Given problem:
From the Rule Evaluation page below, transcribe the passage between "rules (list[str]) –" and "Shape: (len(X), len(rules))", inclusive.

Page:
— BEGIN —

Rule Evaluation#
Functions#
apply_rules#
- iguanas.rule_evaluation.apply_rules(X: polars.DataFrame, rules: list[str]) polars.DataFrame[source]#
Evaluate rule expressions on a DataFrame to produce boolean predictions.
Takes a list of rule strings (logical conditions) and evaluates them against the input DataFrame to produce a boolean DataFrame where each column represents the evaluation result of one rule.
- Parameters:
X (pl.DataFrame) – Input DataFrame on which to evaluate the rules. Must contain all columns referenced in the rule expressions.
rules (list[str]) – List of rule expressions as strings. Each rule should be a valid Polars expression that evaluates to a boolean result. Format:
'(X["column_name"] operator value) [& \| \|] ...'
- Returns:
DataFrame containing only the evaluated rule columns as boolean values. Each column name matches the corresponding rule expression string. Shape: (len(X), len(rules))
- Return type:
pl.DataFrame
Examples
>>> import polars as pl >>> X = pl.DataFrame({"age": [25, 30, 35], "income": [50000, 60000, 70000]}) >>> rules = ['(X["age"] >= 30)', '(X["income"] > 55000)'] >>> R = apply_rules(X, rules) >>> R.columns ['(X["age"] >= 30)', '(X["income"] > 55000)'] >>> R shape: (3, 2) ┌──────────────────┬─────────────────────┐ │ (X["age"] >= 30) │ (X["income"] > ... │ │ --- │ --- │ │ bool │ bool │ ╞══════════════════╪═════════════════════╡ │ false │ false │ │ true │ true │ │ true │ true │ └──────────────────┴─────────────────────┘
Notes
Uses Python’s eval() with a restricted namespace for security. The namespace includes only pl (Polars) and X (the input DataFrame).

— END —

Material provided:

— BEGIN —

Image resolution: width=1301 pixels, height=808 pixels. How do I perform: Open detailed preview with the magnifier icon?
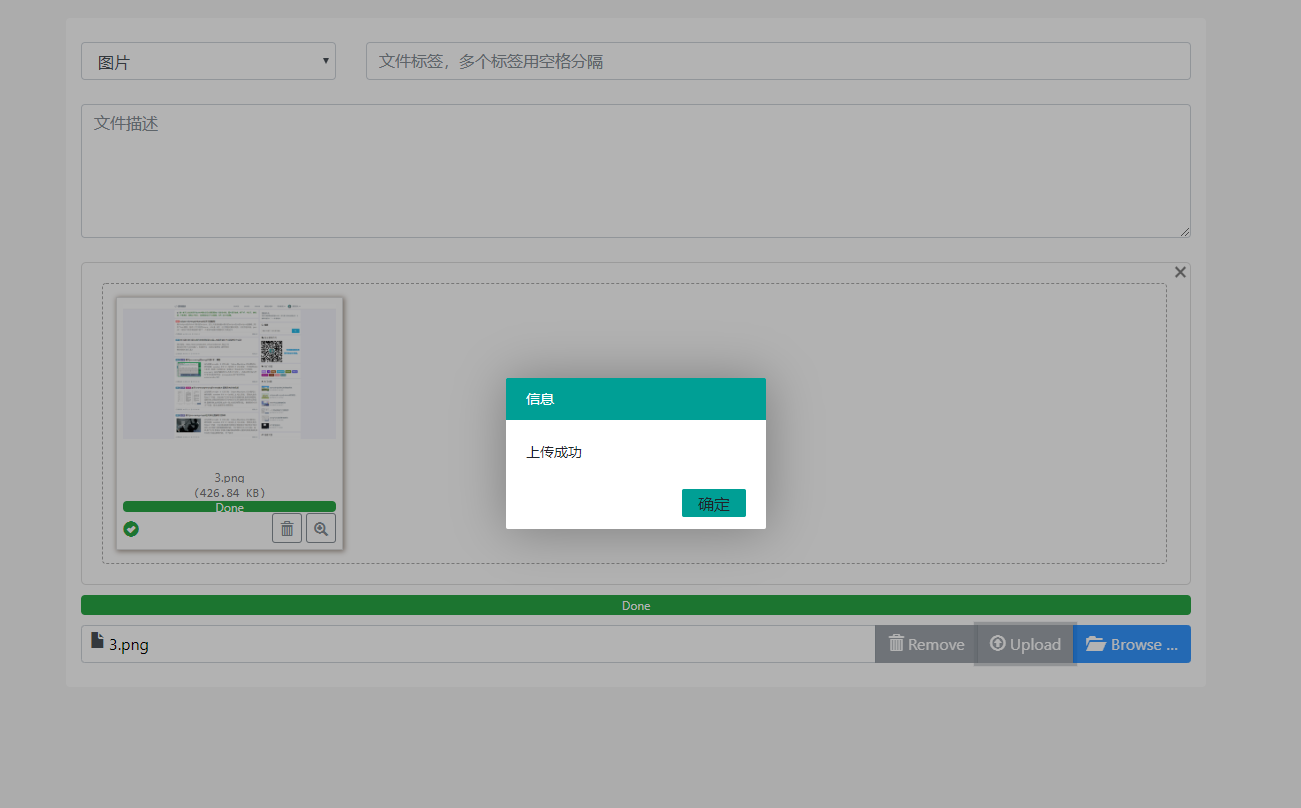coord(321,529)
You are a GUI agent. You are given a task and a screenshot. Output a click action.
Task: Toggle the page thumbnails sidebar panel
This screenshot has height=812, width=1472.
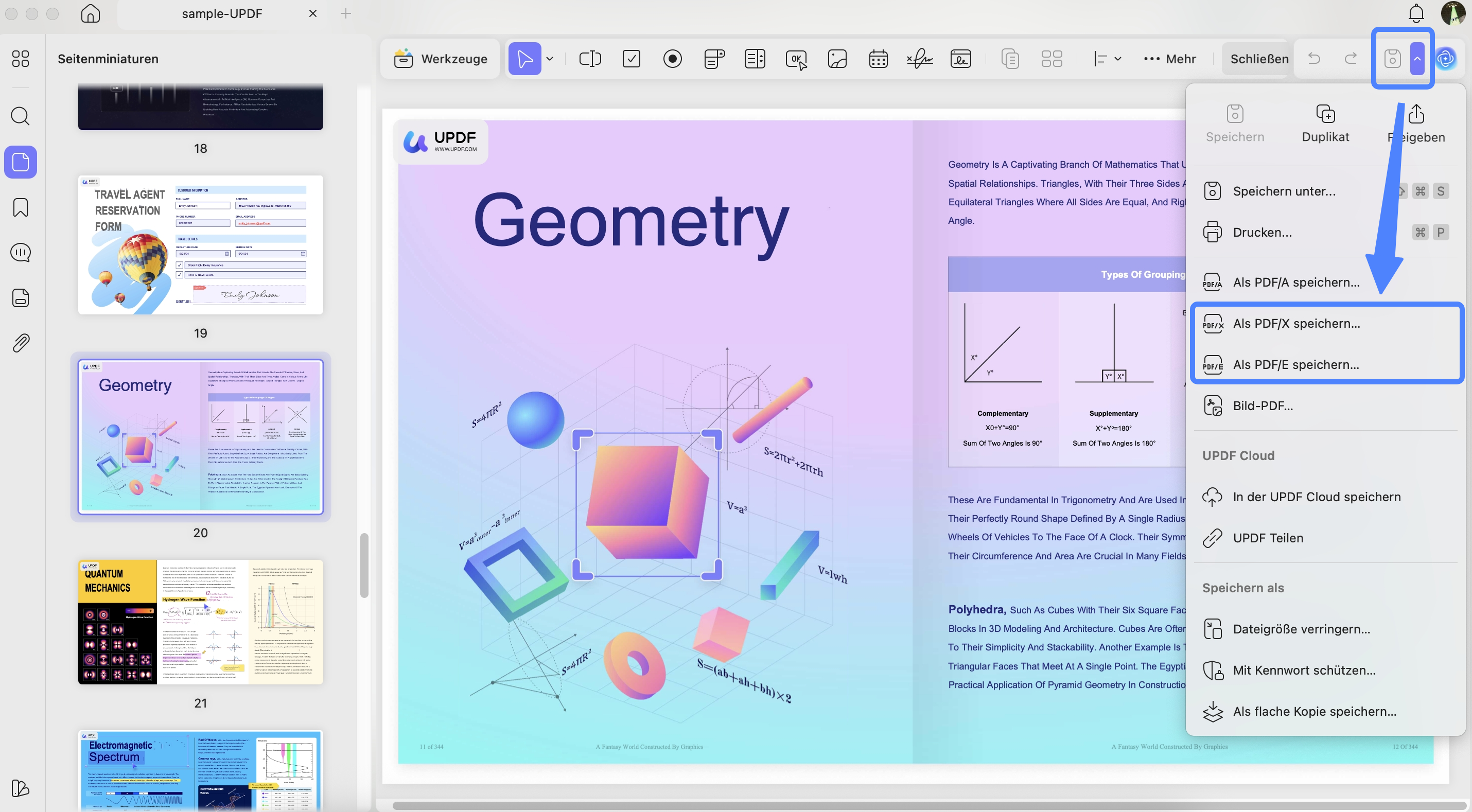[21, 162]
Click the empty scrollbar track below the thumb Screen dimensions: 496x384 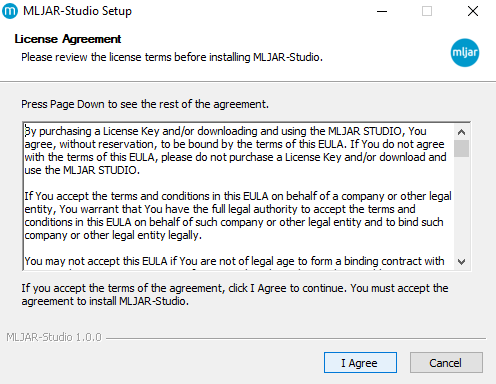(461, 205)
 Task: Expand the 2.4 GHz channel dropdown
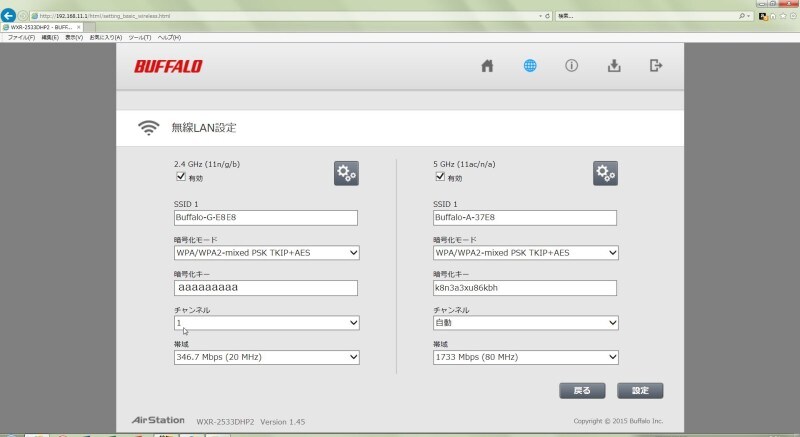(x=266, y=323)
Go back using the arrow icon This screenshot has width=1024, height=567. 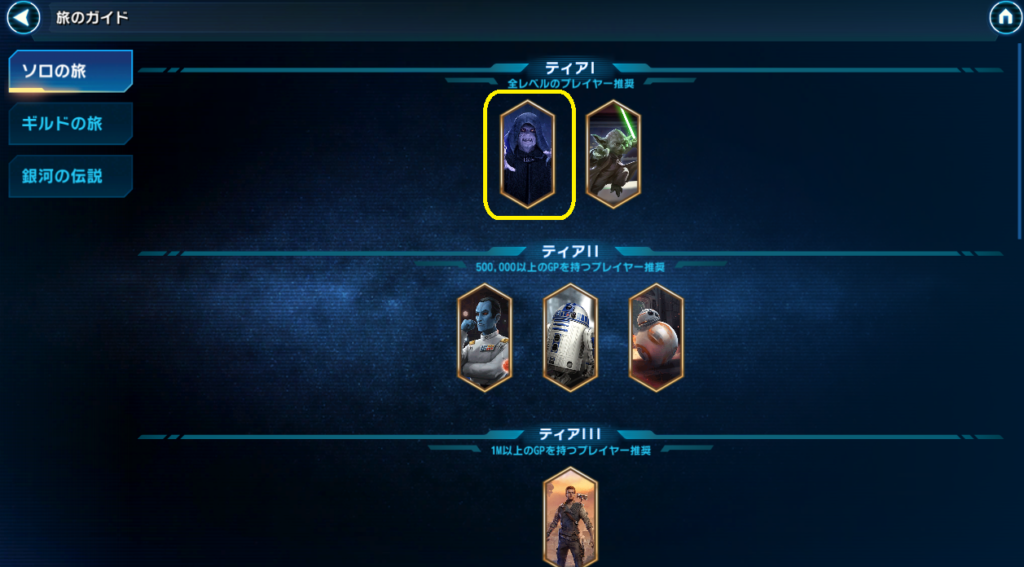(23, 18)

— END —
— BEGIN —

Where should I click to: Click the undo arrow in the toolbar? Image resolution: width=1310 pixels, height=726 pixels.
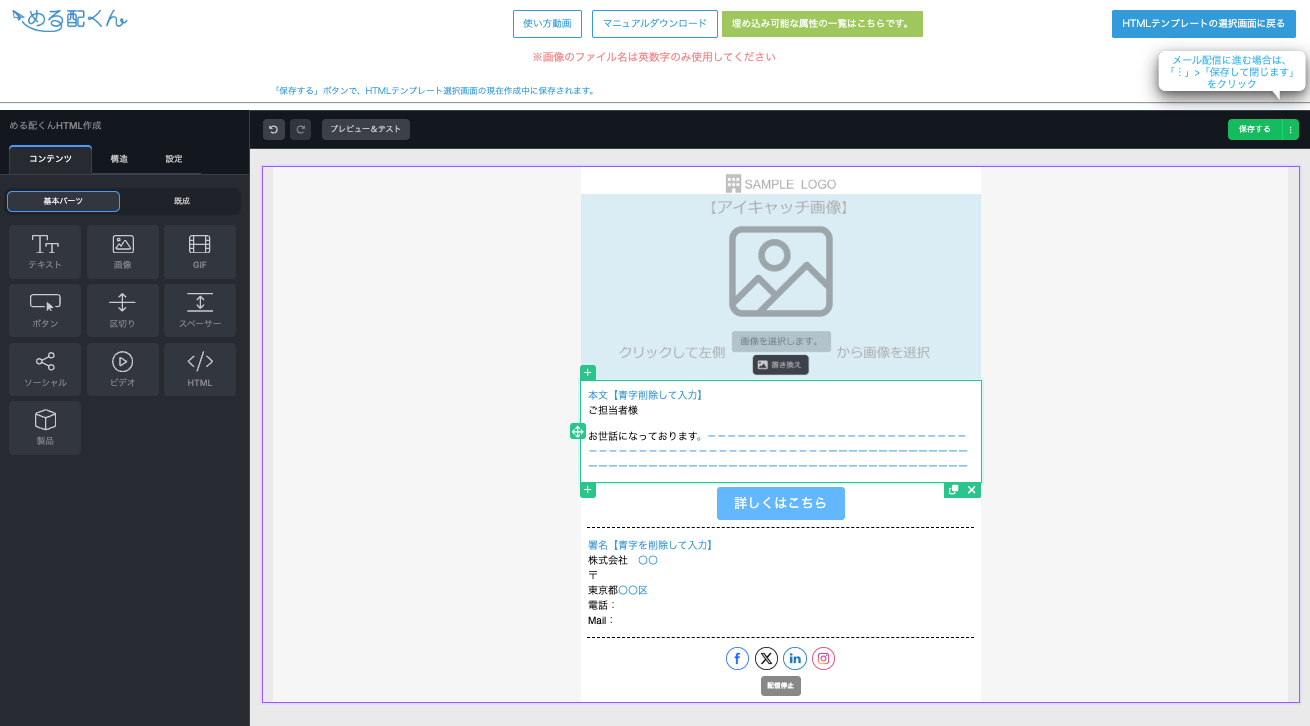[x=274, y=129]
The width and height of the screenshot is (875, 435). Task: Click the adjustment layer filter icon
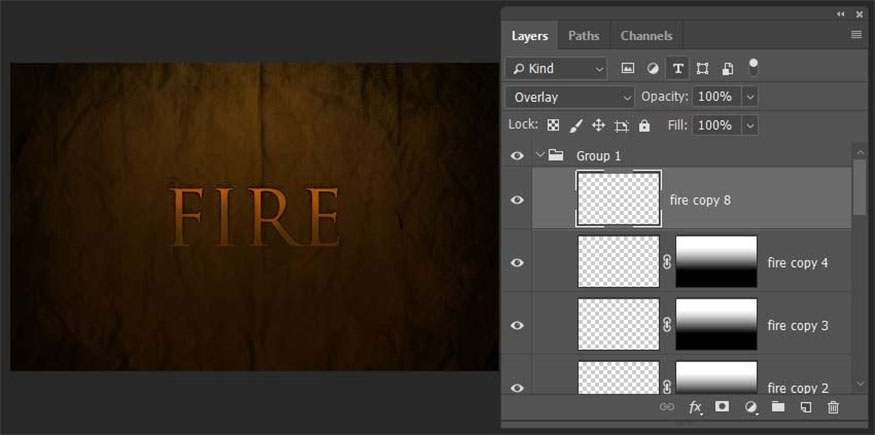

— END —
— BEGIN —

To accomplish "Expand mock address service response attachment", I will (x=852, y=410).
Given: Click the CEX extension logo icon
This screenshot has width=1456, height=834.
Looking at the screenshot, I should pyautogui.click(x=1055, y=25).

— END —

Result for this task:
rules (list[str]) – List of rule expressions as strings. Each rule should be a valid Polars expression that evaluates to a boolean result. Format:
'(X["column_name"] operator value) [& \| \|] ...'
- Returns:
DataFrame containing only the evaluated rule columns as boolean values. Each column name matches the corresponding rule expression string. Shape: (len(X), len(rules))